Exercise instructions:
Write out the records below exactly as they appear, skipping each picture.
START Input data
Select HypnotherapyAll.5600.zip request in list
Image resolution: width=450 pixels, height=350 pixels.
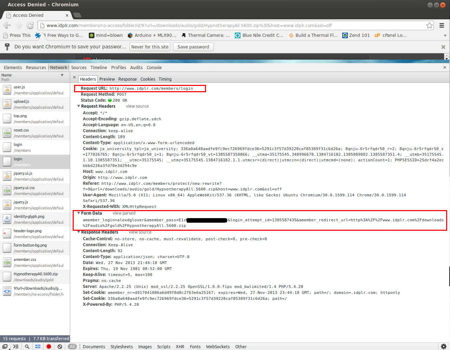(35, 277)
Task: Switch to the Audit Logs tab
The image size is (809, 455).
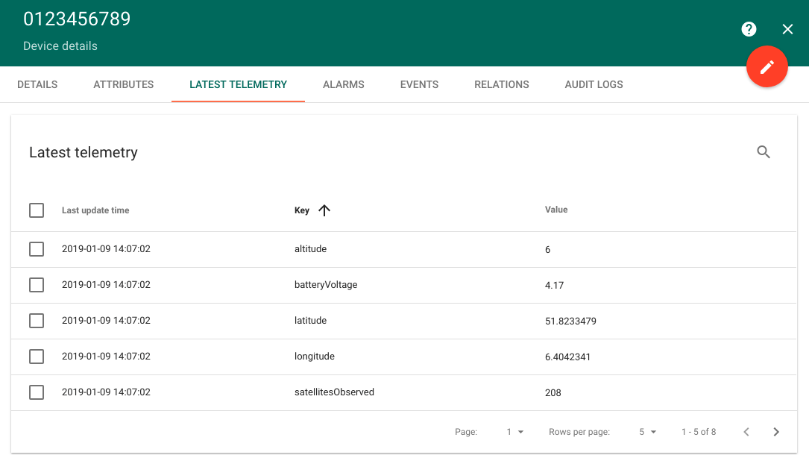Action: [x=594, y=84]
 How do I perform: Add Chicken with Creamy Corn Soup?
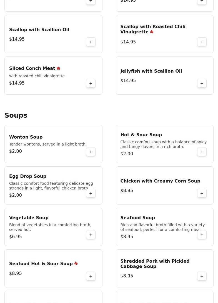click(x=202, y=193)
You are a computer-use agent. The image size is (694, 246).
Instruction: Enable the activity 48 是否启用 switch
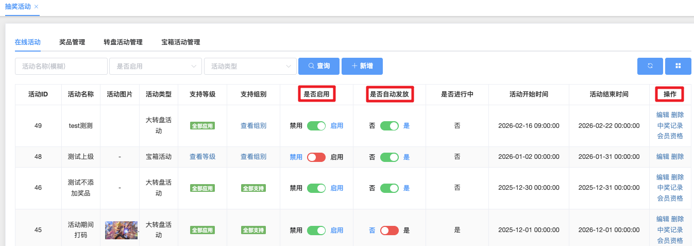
END Input data
Exercise solution:
Select HypnotherapyAll.5600.zip request in list
Image resolution: width=450 pixels, height=350 pixels.
(35, 277)
Task: Switch to the Audit Logs tab
The image size is (809, 455).
Action: [x=594, y=84]
 How do I perform: Add Chicken with Creamy Corn Soup?
click(x=202, y=193)
You are a computer-use agent. The image size is (694, 246).
Instruction: Enable the activity 48 是否启用 switch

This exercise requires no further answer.